Wir wollen die Grossfamilie in unser Leuchtturm-Projekt aufnehmen, Lena saubere Kleidung und Schulmaterial besorgen sowie Lebensmittel und im Winter Feuerholz zum Kochen spenden. Dazu benötigen wir 2 800 Franken als Sofortmassnahme. Herzlichen Dank für Ihr Mittragen!
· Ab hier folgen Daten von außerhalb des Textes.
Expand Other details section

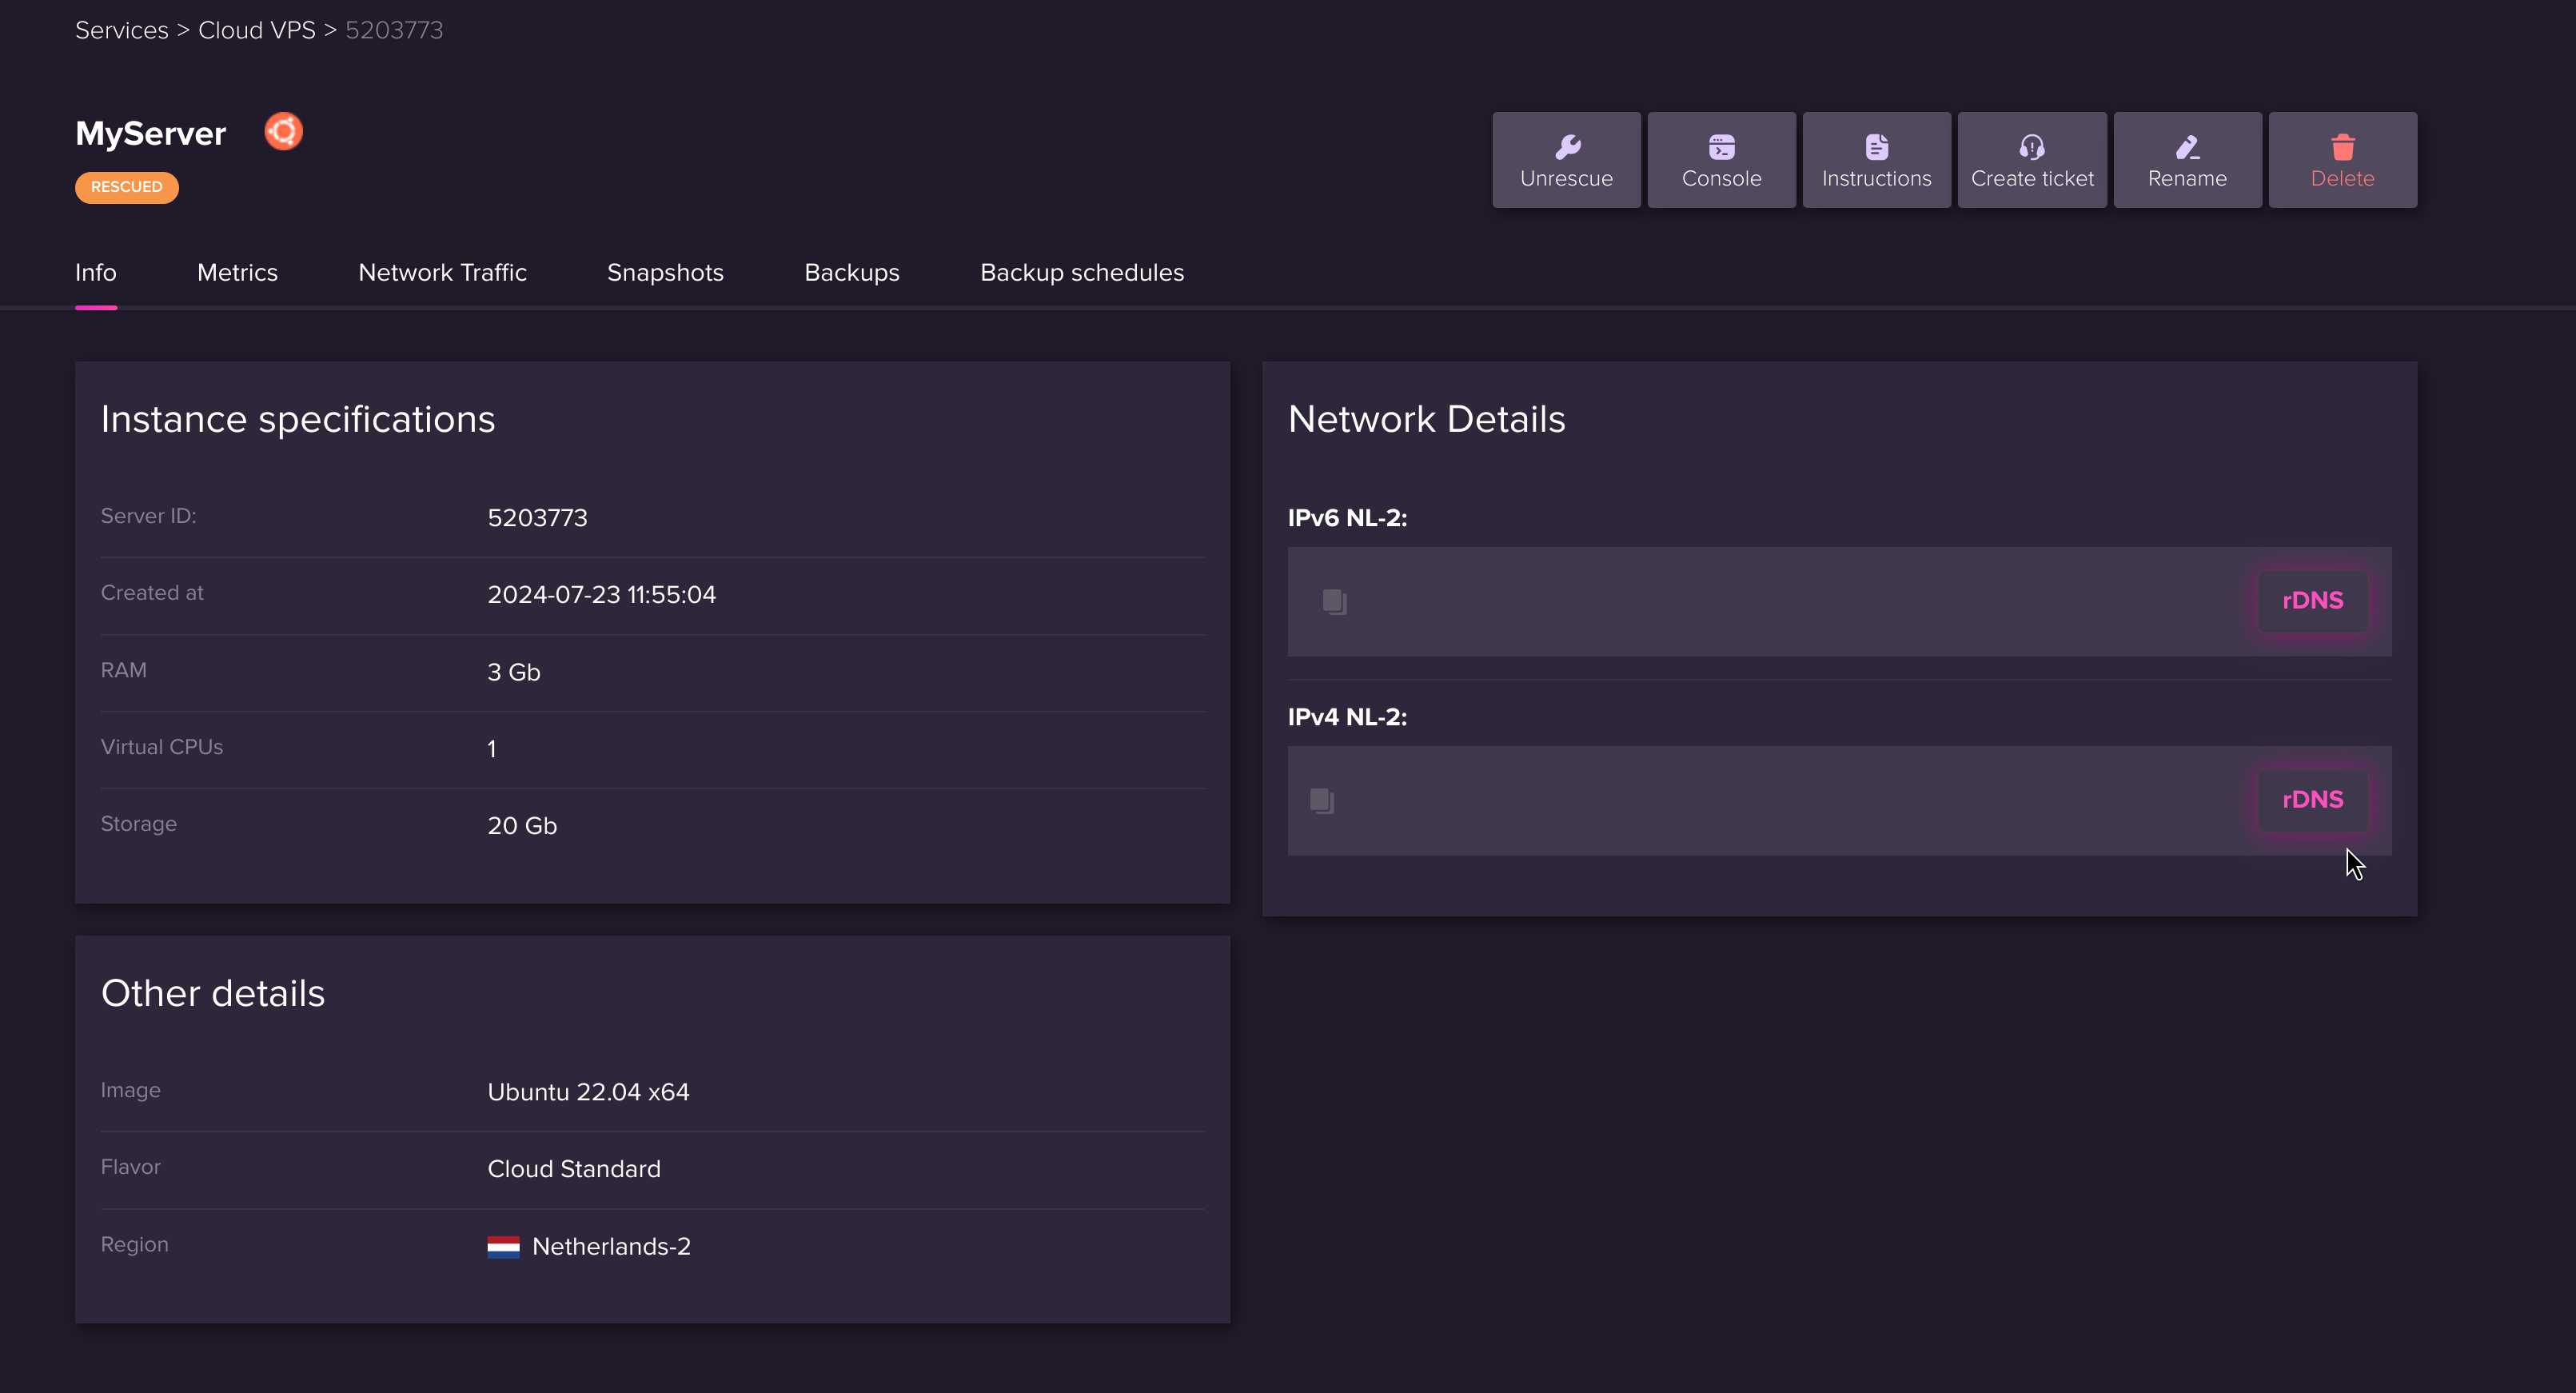[x=213, y=993]
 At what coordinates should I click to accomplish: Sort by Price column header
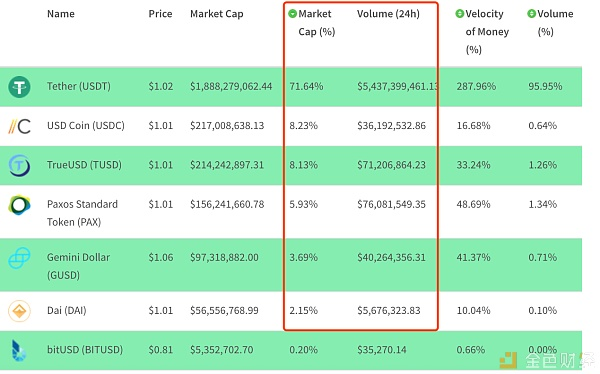pyautogui.click(x=160, y=14)
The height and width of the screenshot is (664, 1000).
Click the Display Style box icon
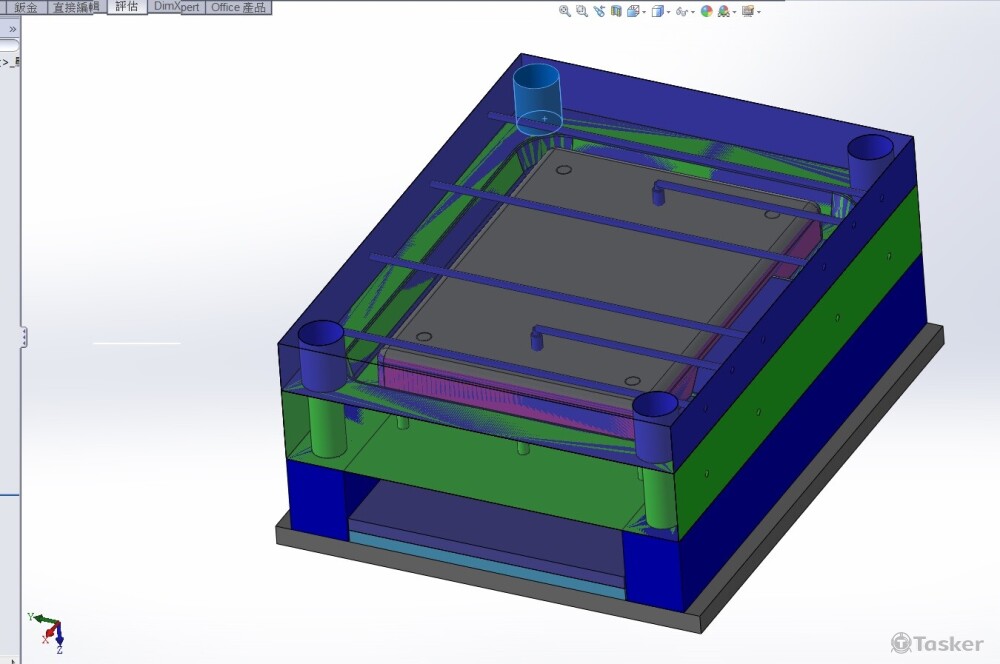(657, 11)
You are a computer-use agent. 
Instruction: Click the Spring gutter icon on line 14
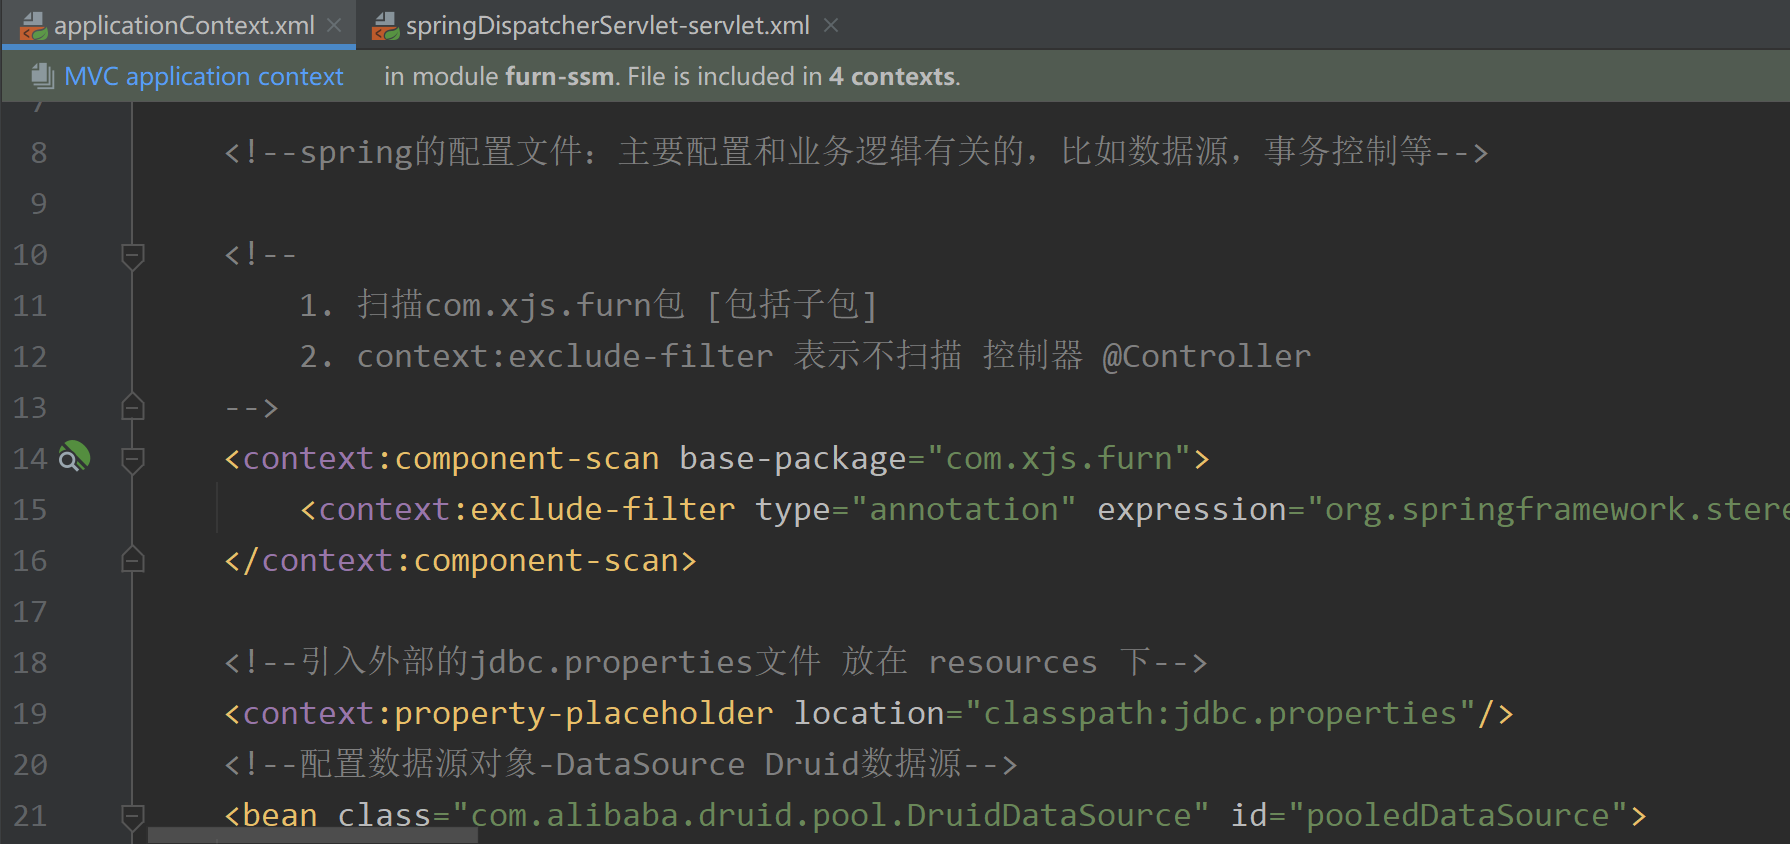pos(74,458)
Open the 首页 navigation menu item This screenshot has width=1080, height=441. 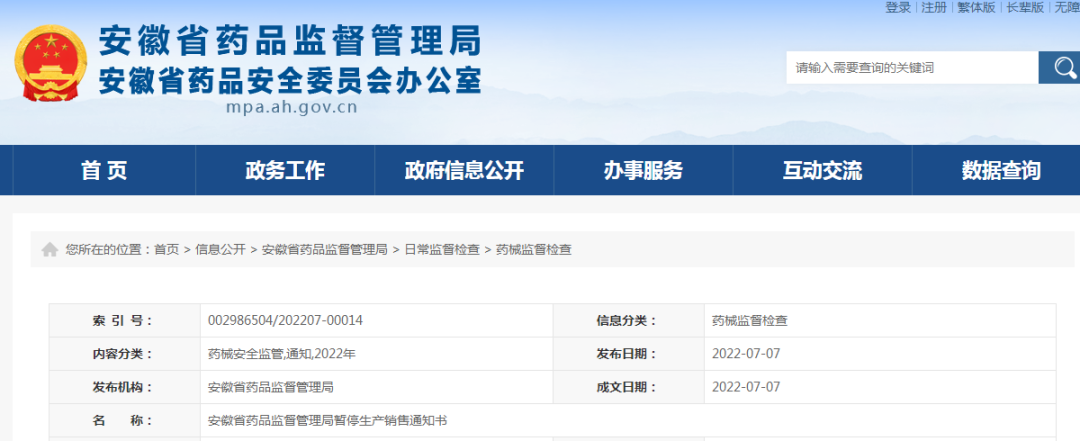(x=104, y=171)
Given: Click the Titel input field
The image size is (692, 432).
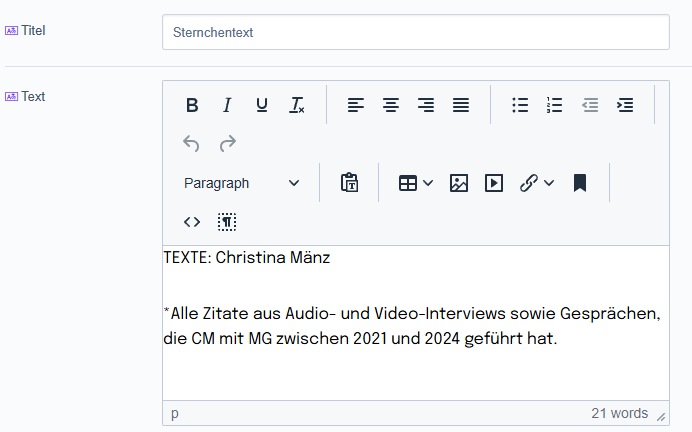Looking at the screenshot, I should pyautogui.click(x=415, y=32).
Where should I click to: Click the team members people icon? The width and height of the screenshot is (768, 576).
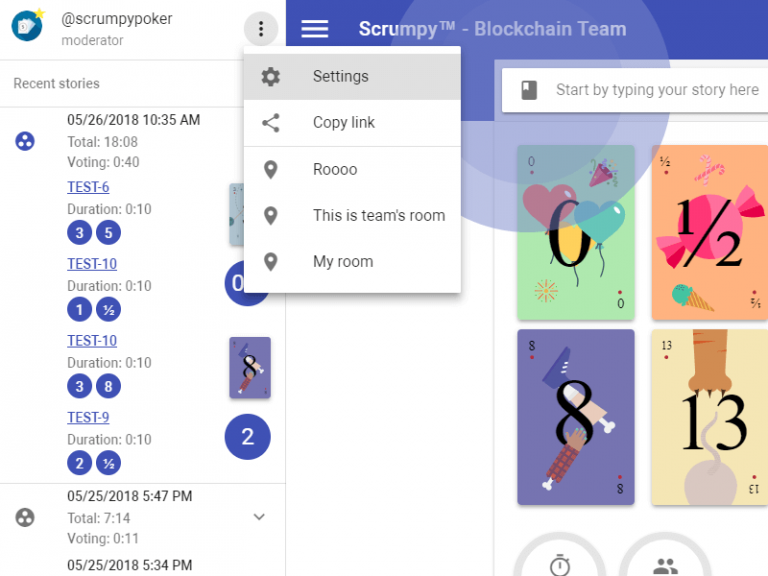click(x=665, y=566)
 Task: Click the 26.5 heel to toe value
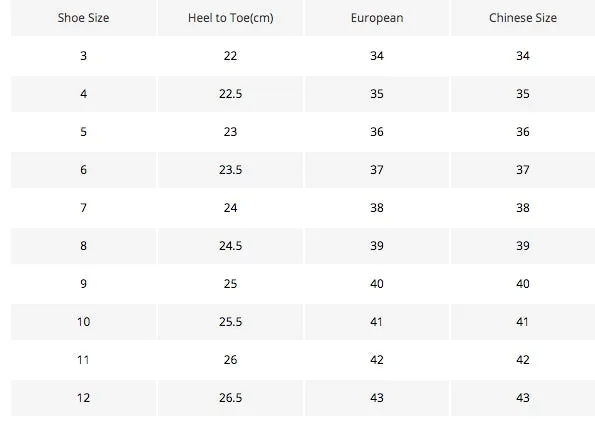click(x=230, y=397)
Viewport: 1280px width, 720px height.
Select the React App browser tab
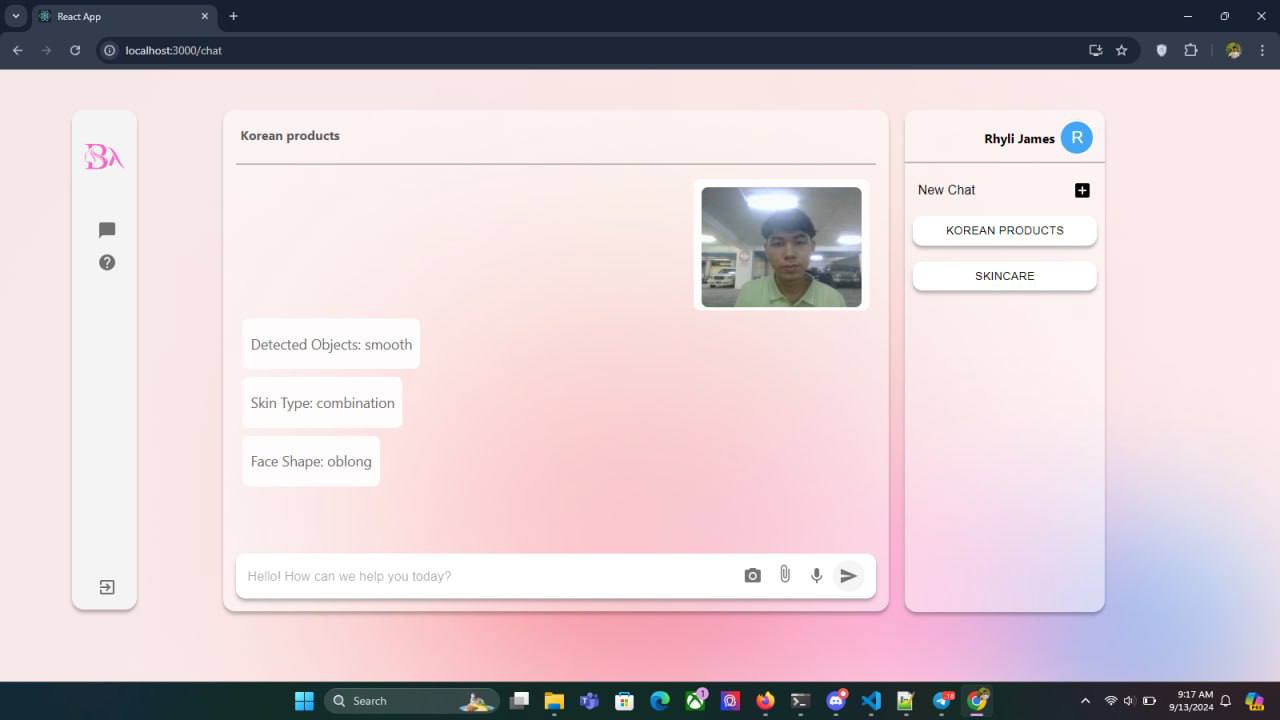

Projekt Nr. 4182 – Hilfe für Grossfamilie


Nothilfe Rumänien
Gebrandmarkt
Helfen wir Iștvan, dessen Zuhause schon zweimal zerstört wurde
Iștvans (45) Geschichte ist vom Feuer gezeichnet. Daran, dass er als Kleinkind von seinem Vater aus den Flammen gerettet wurde, kann er sich nicht erinnern. Doch eine Narbe am rechten Bein und die kahlen Stellen auf seinem Kopf, wo keine Haare wachsen, zeugen davon. An die schwierige Kindheit, seine epileptischen Anfälle und die Zurückweisung, die er immer wieder erfahren hat, erinnert er sich sehr wohl. Auch daran, dass seine Mutter ihn und seine sechs Geschwister verlassen hat.

Nur wenige Habseligkeiten konnte Iștvan vor dem Feuer retten.
Iștvan wohnt noch immer in Hăghig, einem Dorf im Gebiet von Siebenbürgen, in dem er aufgewachsen ist. Er kümmerte sich bis zuletzt um seinen Vater, der vor einem Jahr verstarb. Iștvan hätte gerne eine eigene Familie gehabt, doch dazu ist es nie gekommen.

Letzten Herbst, als er auswärts für einen Tagelohn Brennholz schlug, kam es zur Tragödie, bei der seine kleine Wohnung vollständig abbrannte. Und damit auch seine dringend benötigten Dokumente. Er kam bei der Familie eines seiner Geschwister unter, doch möchte er der Familie nicht länger zur Last fallen.

Wir wollen für den Wiederaufbau aufkommen und Iștvan die Würde der eigenen vier Wände zurückgeben. Für Material für Boden, Wände und Decke sowie ein kleines Fenster und eine neue Türe benötigen wir 4 500 Franken. Danke für Ihre Unterstützung!